Henry Rollins: I’m not a vegetarian. I spend a lot of time in the gym. I eat common sense good food most of the time. I am as susceptible to pizza as anyone, though. My body hurts more often, and all the injuries of my past are coming back to haunt me.

Melissa Parker (Smashing Interviews Magazine): Who are your favorite musical artists?

Henry Rollins: I have many. Hendrix, Coltrane, Ian MacKaye and Iggy. I listen to a lot of music.

Melissa Parker (Smashing Interviews Magazine): Other than Dark Prophet, any new projects in the works?

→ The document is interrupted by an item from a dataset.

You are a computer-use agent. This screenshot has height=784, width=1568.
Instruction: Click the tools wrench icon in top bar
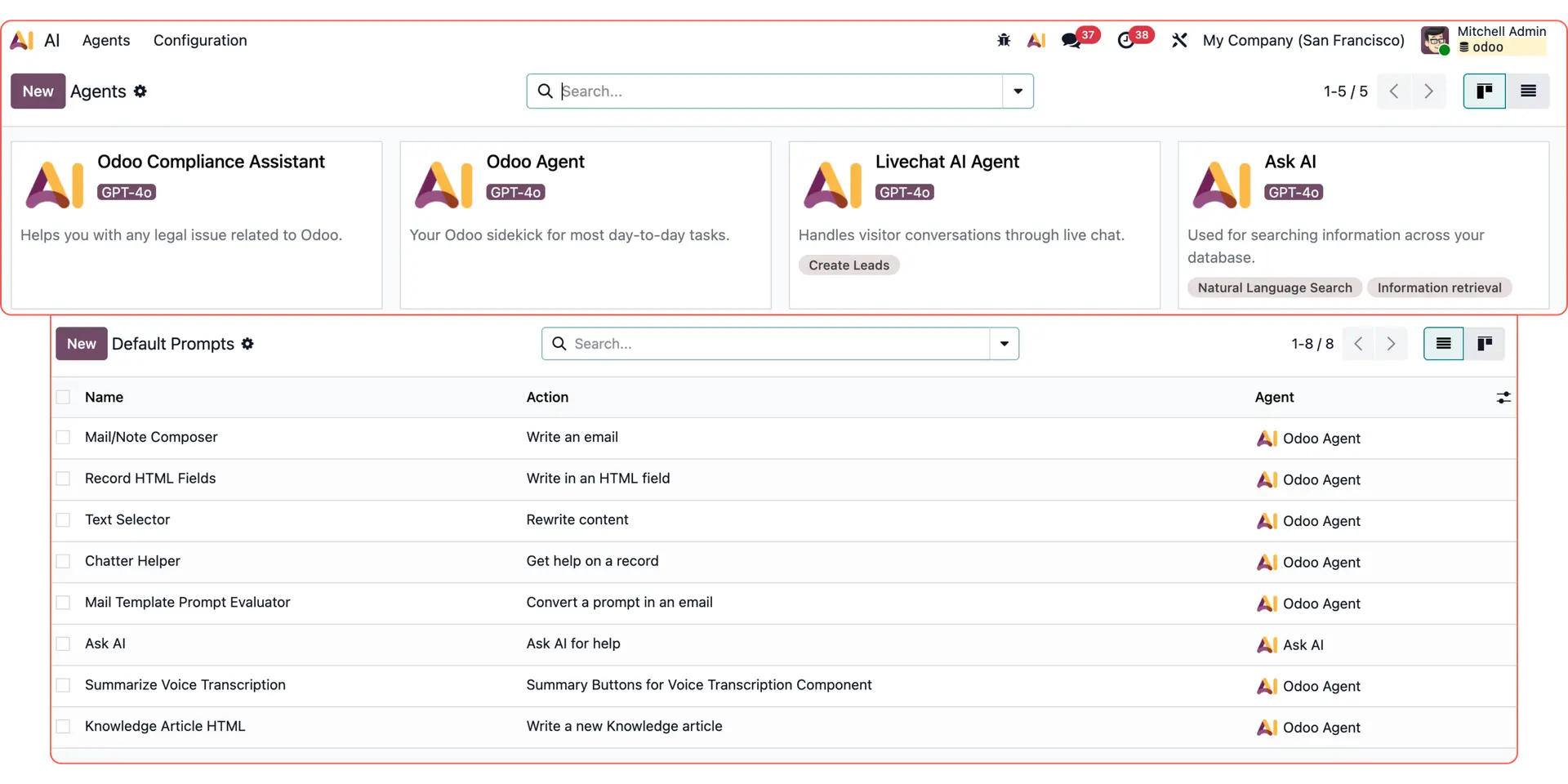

Henry Rollins: Two books for next year and some DVDs. Other than that, I don’t have anything past the fifty something shows left this year for work. I have three other books in the works, but they are a ways off.

Melissa Parker (Smashing Interviews Magazine): Is there something you would like to do that you have not done yet?

Henry Rollins: No. I just do what comes my way. Past that, I work on writing the rest of the time. It is a long process to get that work.

Melissa Parker (Smashing Interviews Magazine): People describe you as controversial. How would you describe Henry Rollins?

Henry Rollins: I am absolutely not controversial in the least. Not at all! I obey the law, pay my taxes and want you to have a good life of prosperity and peace. Controversial is the Tea Party, not me.